# Liquid, Powder weight



## The big guy (Aug 11, 2011)

What is the difference between liquid and powder weight, say powder is .75, what would be that powder in liquid form...


----------



## dsl (Aug 13, 2011)

As far as mass is concerned, there will be no difference. However, the volume will change. Not much though going from a powdery solid (molecules are tightly packed) to a liquid state (molecules are less packed). 

This would be like asking what weighs more? A pound of feathers or a pound of gold.  They are equivalent.


----------



## ScottyMac710 (Aug 13, 2011)

The big guy said:


> What is the difference between liquid and powder weight, say powder is .75, what would be that powder in liquid form...
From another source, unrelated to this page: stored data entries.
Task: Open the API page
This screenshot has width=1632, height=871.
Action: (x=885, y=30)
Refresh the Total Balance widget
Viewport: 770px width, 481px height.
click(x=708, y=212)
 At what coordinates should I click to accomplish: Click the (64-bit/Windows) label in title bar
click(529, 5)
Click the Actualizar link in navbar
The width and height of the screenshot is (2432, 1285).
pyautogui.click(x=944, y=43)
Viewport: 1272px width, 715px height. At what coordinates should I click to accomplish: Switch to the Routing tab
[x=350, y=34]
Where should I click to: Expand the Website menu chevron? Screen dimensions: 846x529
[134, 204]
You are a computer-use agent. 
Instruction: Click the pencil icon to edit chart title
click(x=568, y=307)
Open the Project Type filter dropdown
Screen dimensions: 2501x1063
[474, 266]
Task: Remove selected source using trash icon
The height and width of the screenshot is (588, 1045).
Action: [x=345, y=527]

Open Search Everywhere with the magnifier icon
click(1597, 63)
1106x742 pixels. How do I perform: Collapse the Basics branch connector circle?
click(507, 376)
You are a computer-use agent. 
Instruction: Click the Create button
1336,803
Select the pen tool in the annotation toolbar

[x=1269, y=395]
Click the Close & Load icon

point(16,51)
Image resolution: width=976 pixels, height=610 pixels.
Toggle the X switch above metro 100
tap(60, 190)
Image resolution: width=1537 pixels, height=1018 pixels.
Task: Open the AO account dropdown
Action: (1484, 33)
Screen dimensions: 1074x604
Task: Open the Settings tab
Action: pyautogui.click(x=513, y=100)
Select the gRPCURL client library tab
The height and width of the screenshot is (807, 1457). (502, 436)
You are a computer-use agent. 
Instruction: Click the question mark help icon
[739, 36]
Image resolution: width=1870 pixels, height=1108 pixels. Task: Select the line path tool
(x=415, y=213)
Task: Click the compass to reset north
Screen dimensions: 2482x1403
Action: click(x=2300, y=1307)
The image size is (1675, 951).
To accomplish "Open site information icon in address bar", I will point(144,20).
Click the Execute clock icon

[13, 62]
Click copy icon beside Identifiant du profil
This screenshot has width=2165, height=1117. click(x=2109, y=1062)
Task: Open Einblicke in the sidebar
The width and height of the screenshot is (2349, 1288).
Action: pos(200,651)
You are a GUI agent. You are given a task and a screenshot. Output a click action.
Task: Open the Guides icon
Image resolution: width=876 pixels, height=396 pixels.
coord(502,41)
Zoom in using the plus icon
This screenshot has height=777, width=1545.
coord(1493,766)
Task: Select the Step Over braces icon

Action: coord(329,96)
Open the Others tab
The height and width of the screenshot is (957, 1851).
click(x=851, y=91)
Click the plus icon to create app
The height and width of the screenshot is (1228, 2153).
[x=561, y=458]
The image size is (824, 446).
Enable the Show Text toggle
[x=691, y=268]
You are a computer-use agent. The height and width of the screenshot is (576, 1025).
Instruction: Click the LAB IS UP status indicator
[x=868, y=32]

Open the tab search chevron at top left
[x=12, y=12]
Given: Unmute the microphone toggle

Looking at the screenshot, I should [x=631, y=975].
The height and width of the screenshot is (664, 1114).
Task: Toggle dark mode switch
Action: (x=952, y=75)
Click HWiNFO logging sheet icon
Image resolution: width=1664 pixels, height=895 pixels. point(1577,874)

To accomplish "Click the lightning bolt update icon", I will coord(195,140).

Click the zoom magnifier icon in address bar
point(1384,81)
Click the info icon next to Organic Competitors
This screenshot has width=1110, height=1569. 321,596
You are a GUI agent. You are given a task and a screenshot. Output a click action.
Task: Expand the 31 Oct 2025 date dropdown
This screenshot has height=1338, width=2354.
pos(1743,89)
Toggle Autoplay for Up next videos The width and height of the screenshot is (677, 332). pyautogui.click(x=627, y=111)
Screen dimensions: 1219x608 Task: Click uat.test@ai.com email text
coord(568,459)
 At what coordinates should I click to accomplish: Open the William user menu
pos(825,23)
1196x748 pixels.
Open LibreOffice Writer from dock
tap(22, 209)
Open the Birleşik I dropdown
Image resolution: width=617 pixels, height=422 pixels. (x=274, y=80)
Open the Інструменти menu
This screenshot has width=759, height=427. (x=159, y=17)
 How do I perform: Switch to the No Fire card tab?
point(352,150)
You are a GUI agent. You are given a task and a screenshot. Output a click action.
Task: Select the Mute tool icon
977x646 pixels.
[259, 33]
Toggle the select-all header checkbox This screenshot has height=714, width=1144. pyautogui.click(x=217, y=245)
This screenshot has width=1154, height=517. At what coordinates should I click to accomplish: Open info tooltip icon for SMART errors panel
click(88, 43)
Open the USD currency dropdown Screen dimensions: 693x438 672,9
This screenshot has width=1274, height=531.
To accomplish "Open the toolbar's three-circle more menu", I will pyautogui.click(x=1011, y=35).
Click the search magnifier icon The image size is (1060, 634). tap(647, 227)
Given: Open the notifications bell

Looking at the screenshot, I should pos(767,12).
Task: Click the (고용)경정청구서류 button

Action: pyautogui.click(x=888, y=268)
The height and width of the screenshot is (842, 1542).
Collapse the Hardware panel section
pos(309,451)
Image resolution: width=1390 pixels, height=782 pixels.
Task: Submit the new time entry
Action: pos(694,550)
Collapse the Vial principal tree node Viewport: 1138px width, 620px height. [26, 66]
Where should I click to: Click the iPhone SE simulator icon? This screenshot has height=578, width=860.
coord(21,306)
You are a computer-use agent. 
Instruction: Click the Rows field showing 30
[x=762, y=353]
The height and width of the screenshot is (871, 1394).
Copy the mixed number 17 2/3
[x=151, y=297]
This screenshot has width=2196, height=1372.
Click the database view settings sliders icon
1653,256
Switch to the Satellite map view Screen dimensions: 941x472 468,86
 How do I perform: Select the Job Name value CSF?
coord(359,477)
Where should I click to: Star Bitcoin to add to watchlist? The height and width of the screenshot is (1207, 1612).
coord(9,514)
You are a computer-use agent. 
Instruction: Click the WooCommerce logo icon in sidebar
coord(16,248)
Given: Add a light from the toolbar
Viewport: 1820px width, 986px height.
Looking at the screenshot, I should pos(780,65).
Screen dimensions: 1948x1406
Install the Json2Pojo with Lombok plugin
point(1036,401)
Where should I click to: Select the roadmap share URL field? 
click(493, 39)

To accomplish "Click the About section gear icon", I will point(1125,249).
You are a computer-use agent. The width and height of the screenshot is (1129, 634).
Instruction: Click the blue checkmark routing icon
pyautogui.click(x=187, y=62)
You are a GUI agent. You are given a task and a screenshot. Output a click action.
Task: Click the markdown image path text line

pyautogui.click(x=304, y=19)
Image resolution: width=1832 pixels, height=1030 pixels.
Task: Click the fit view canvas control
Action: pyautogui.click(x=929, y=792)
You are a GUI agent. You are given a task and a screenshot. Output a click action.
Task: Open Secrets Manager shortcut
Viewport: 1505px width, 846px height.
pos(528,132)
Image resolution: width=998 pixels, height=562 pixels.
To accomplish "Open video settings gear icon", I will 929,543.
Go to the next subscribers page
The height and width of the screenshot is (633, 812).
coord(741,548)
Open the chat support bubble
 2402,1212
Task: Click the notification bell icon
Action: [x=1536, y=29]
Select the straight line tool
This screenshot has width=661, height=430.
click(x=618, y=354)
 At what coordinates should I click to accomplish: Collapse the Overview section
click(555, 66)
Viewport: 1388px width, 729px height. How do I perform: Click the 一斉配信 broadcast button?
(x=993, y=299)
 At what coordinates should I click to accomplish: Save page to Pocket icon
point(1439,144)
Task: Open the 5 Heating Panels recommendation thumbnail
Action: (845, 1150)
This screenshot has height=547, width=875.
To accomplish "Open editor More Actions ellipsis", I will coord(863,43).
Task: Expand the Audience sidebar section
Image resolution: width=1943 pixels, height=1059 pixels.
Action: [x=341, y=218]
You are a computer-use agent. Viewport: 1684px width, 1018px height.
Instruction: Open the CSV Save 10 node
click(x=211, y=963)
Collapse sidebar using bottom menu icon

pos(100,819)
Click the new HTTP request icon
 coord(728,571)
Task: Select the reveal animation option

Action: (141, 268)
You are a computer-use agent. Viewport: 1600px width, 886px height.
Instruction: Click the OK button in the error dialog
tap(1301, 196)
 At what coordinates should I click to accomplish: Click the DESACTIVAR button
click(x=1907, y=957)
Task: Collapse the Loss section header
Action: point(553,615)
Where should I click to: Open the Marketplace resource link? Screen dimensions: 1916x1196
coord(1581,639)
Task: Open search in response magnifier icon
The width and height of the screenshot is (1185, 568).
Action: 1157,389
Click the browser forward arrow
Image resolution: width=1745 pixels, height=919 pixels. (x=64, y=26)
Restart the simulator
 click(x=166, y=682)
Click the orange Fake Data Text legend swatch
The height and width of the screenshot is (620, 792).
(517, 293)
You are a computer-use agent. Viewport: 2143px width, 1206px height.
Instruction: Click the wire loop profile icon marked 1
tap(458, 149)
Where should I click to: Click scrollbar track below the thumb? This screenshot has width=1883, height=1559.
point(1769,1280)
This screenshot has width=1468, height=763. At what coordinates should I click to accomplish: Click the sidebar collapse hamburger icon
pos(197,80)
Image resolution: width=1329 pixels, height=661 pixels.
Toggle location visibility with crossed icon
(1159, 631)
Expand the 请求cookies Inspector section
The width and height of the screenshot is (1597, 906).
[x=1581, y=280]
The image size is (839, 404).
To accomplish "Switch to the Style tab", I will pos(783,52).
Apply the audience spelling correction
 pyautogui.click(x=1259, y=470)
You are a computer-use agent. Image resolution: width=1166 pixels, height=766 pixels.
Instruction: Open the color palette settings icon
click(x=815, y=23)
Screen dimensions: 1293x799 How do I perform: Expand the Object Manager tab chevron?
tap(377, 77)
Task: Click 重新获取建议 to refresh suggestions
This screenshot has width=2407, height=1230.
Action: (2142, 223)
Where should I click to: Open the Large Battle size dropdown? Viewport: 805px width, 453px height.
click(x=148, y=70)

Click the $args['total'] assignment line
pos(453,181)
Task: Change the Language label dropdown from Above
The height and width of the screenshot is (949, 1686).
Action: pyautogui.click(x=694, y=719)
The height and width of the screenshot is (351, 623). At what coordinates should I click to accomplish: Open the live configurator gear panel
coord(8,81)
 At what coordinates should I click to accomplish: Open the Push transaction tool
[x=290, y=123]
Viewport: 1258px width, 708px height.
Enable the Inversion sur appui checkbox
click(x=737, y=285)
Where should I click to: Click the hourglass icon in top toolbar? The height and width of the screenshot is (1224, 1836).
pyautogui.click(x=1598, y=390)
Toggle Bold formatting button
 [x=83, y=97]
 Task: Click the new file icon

the weight should remain the same if you're referring to merely raising the temperature of the powder to the melting point as there would be no change or additional material added to the powder. If you mean to keep the temperature the same and suspend the powder in a liquid the overall weight would depend on the amount of liquid you need or use to suspend the powder


----------



## ScottyMac710 (Aug 13, 2011)

Your question actually just got me really thinking though, and I stand by what I said in my response, as after thinking it through: weight is a measure of mass times the acceleration of gravity. Mass is a measure of the amount of matter. As matter is neither created or destroyed, and you aren't adding any matter by changing the form in which the substance exists; the mass will remain the same. The volume and density can change and if one changes the other will as well, but the mass is the same and therefor weight will remain the same.


----------



## jackedntan (Aug 13, 2011)

The weight should remain the same as long as the mass doesn't change. The density can change though, this is why ice floats in water. I dnt think u would see much change in the density converting a powder into a liquid.


----------